__TASK REQUIREMENTS__: Leave out pictures; repeat exactly the lines from the "Viewport: 1048px width, 852px height." line through the last of the data below.

__RAW DATA__:

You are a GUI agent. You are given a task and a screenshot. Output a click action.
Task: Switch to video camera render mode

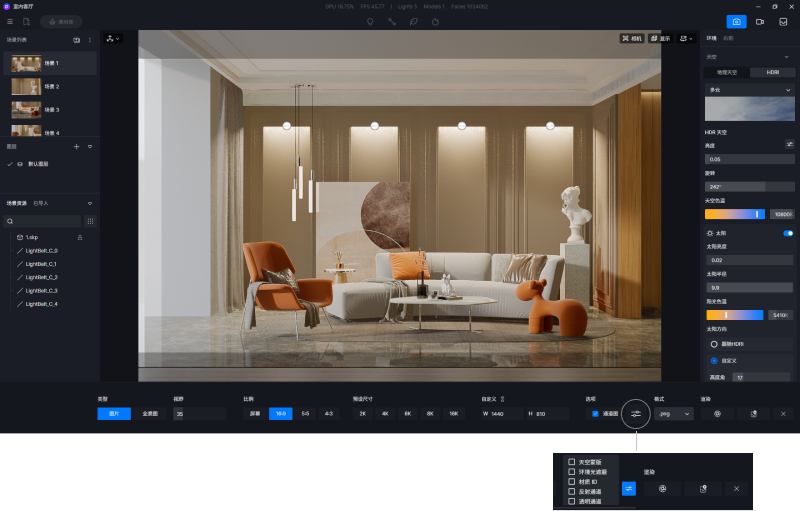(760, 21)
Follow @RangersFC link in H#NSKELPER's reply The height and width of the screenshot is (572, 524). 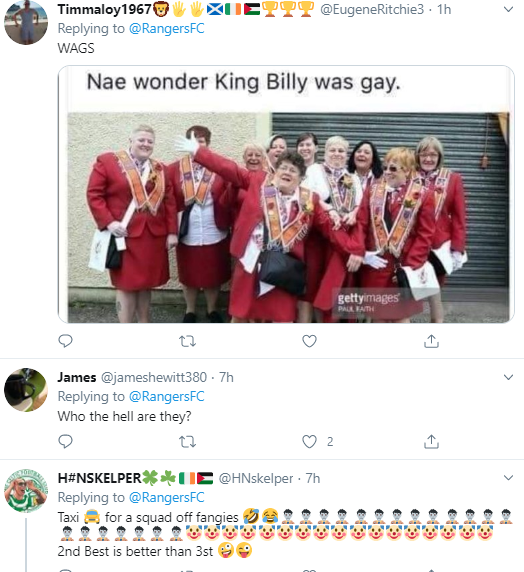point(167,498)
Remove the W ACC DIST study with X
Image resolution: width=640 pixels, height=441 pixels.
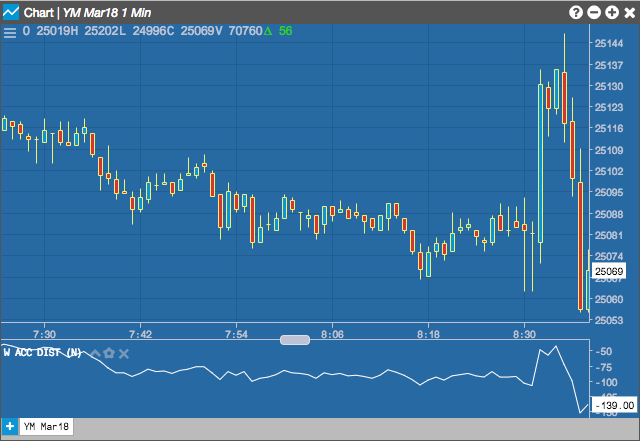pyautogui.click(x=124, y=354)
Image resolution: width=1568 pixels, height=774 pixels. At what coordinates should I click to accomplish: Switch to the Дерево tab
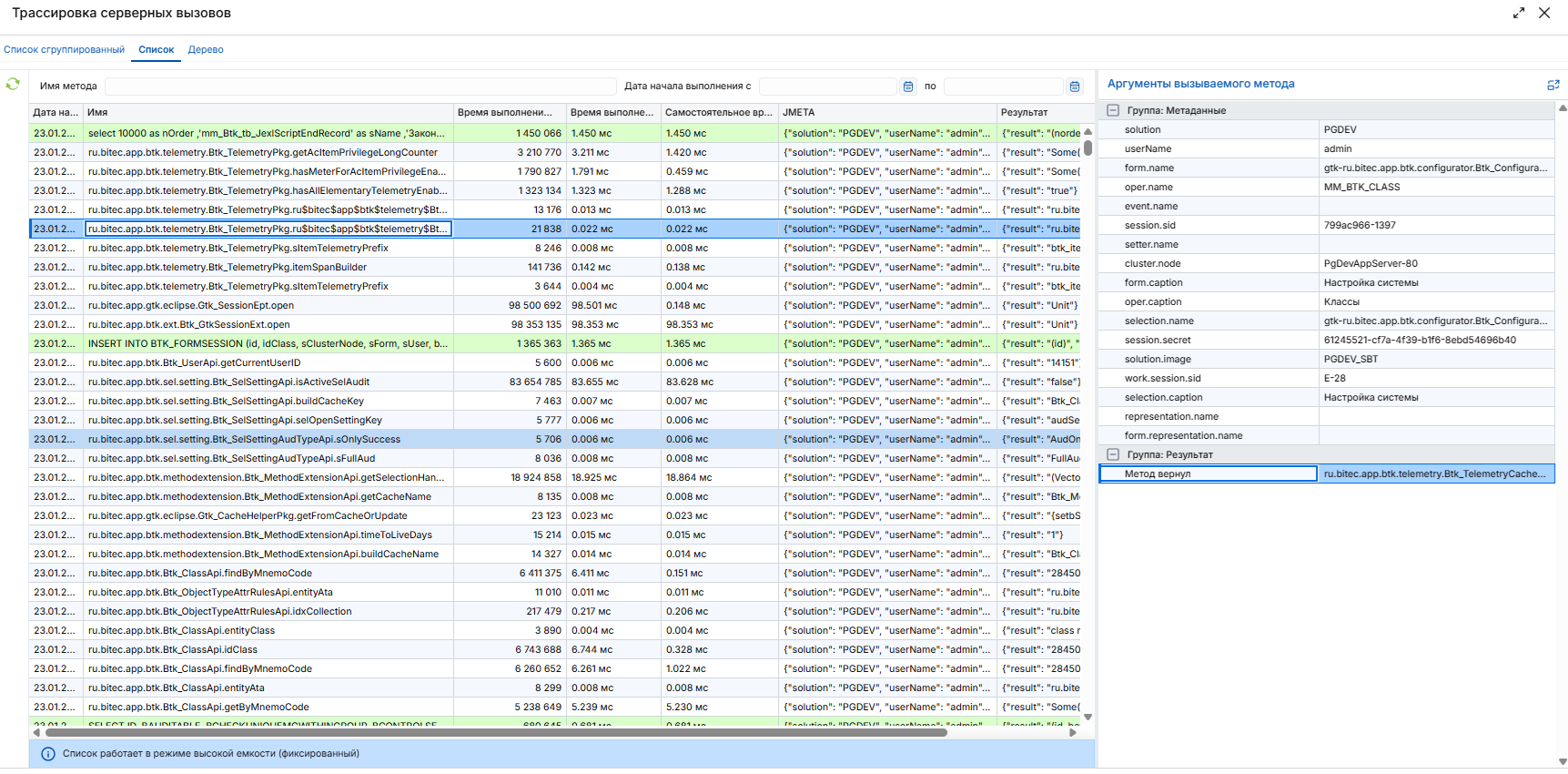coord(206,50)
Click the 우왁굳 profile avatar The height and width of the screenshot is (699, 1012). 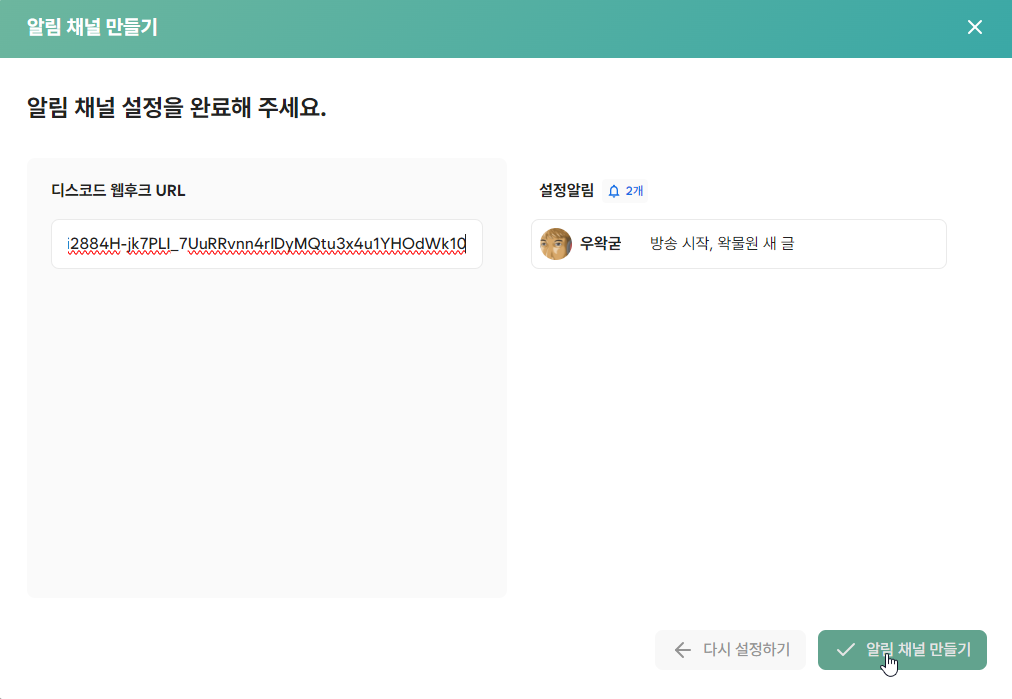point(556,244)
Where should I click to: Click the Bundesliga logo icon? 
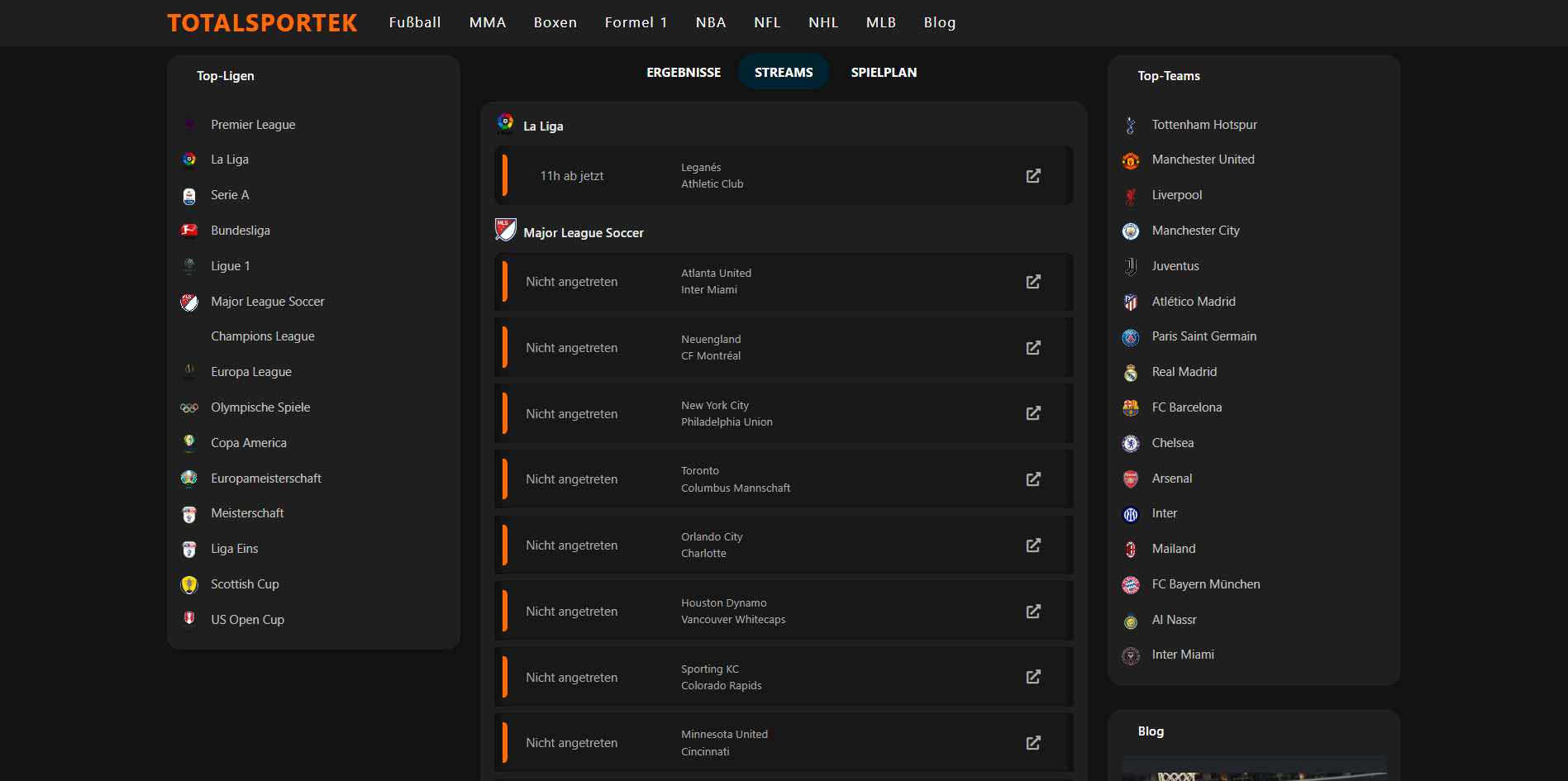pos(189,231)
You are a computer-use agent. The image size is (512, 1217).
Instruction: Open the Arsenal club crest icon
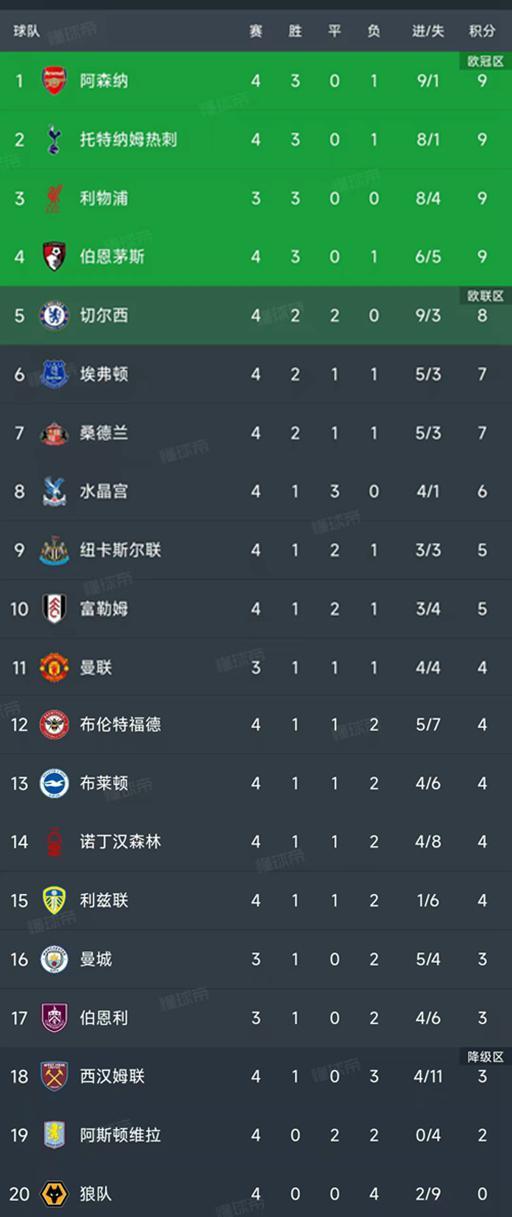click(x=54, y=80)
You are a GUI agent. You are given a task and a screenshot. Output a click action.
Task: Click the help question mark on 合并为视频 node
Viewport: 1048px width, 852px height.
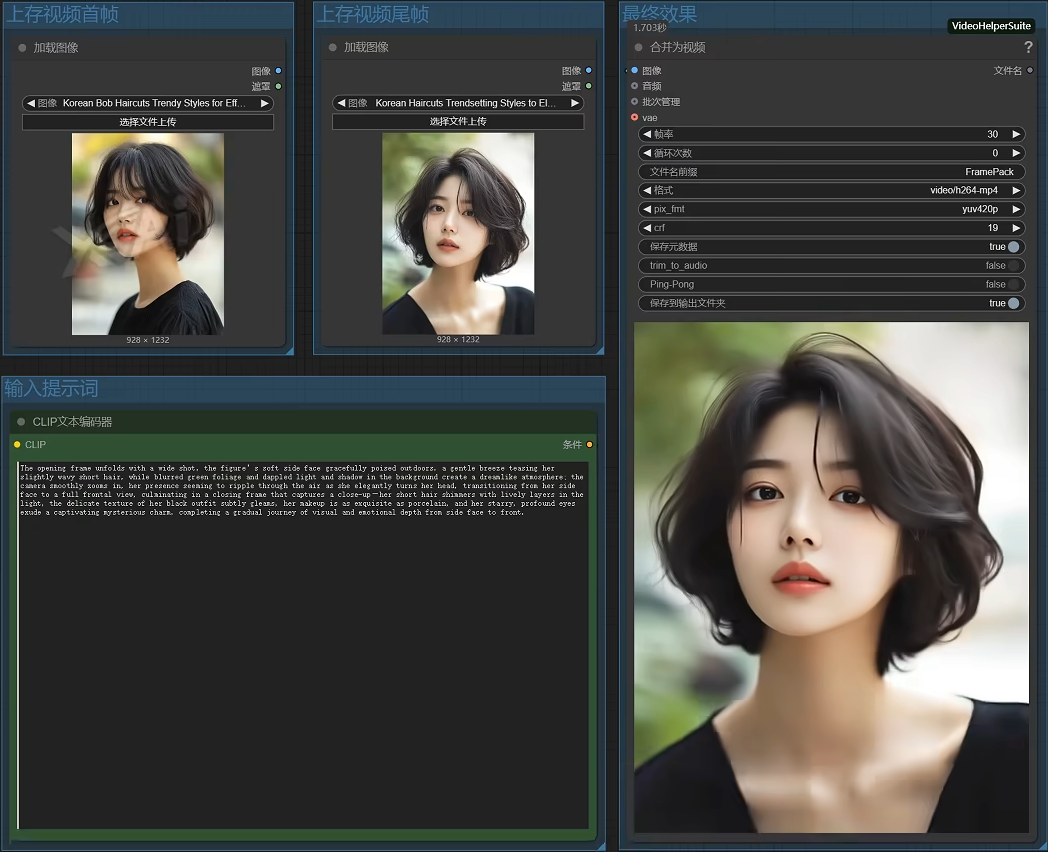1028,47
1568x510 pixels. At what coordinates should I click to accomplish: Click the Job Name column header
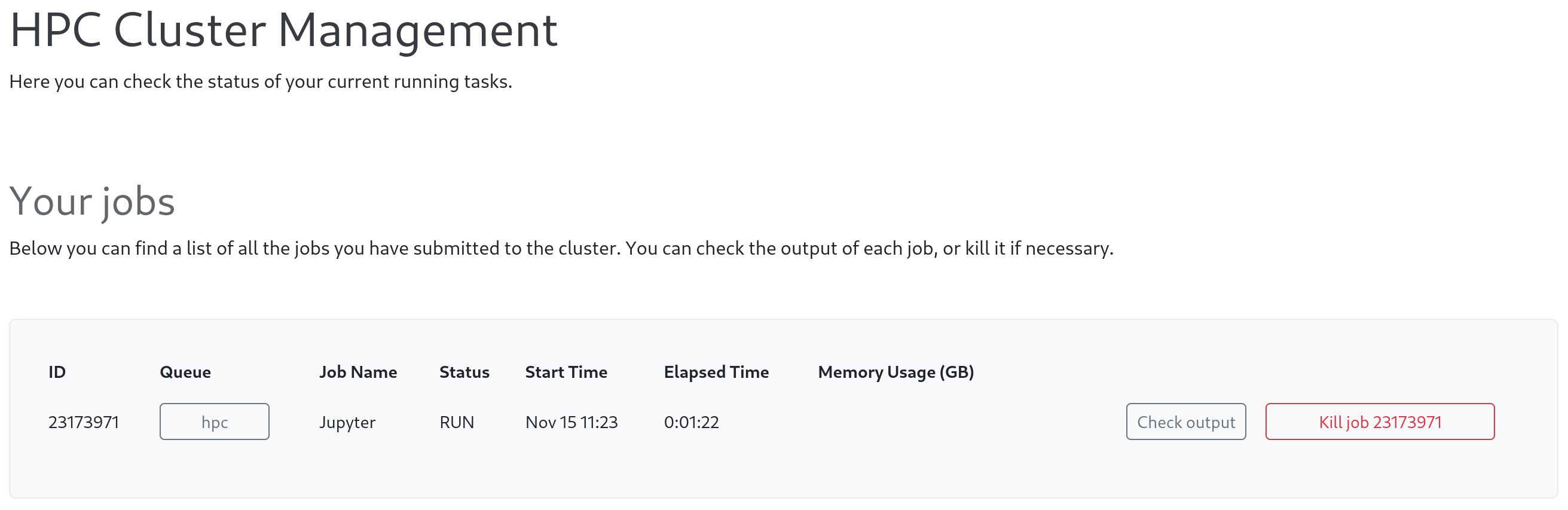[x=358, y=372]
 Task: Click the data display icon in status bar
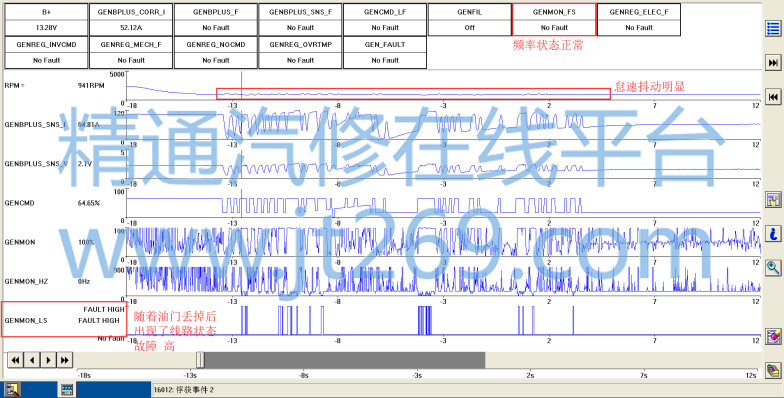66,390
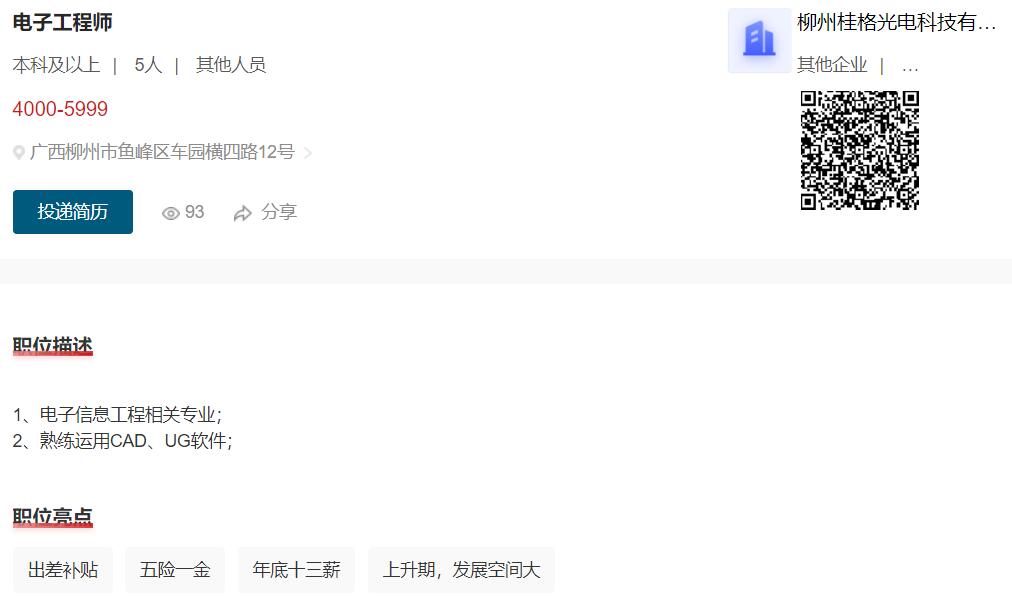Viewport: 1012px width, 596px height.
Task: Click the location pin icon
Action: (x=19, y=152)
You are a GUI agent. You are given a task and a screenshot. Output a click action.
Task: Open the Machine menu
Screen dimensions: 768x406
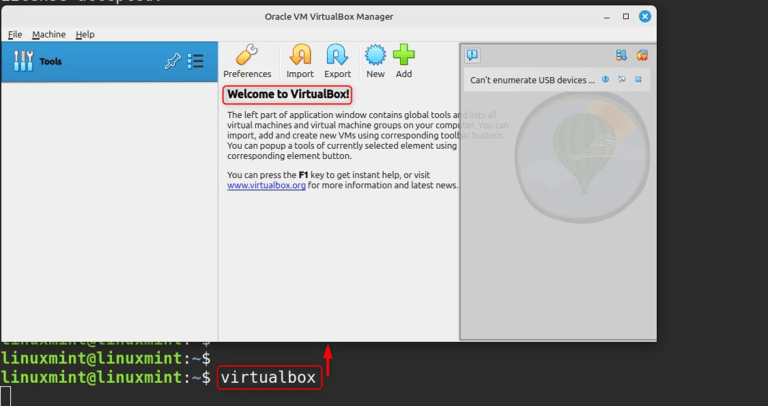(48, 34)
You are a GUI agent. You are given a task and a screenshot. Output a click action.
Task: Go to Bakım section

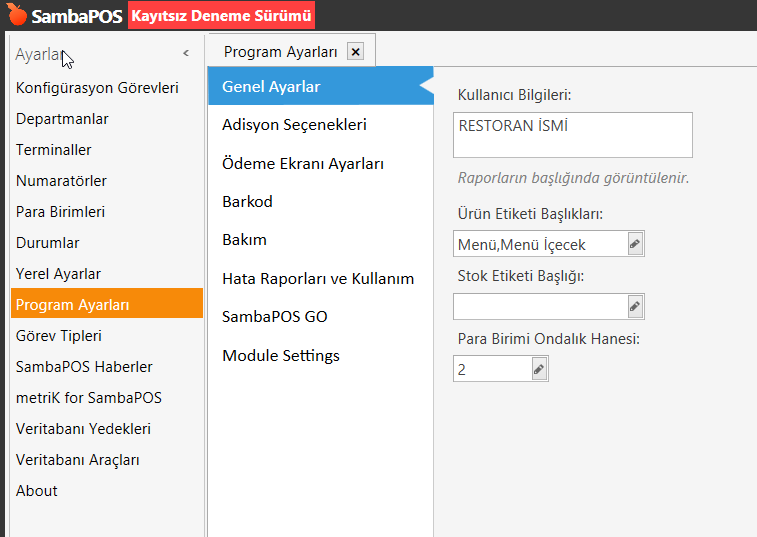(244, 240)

__WRITTEN REPLY__:
Viewport: 1048px width, 852px height.
1028,47
1568x510 pixels. At what coordinates should I click to accomplish: Click the Job Name column header
[x=358, y=372]
 Task: Click the data display icon in status bar
66,390
Viewport: 1012px width, 596px height.
Task: Click the location pin icon
Action: (x=19, y=152)
You are a GUI agent. You are given a task and a screenshot. Output a click action.
Task: Open the Machine menu
Screen dimensions: 768x406
(48, 34)
You are a GUI agent. You are given a task and a screenshot. Output a click action.
Task: Go to Bakım section

(244, 240)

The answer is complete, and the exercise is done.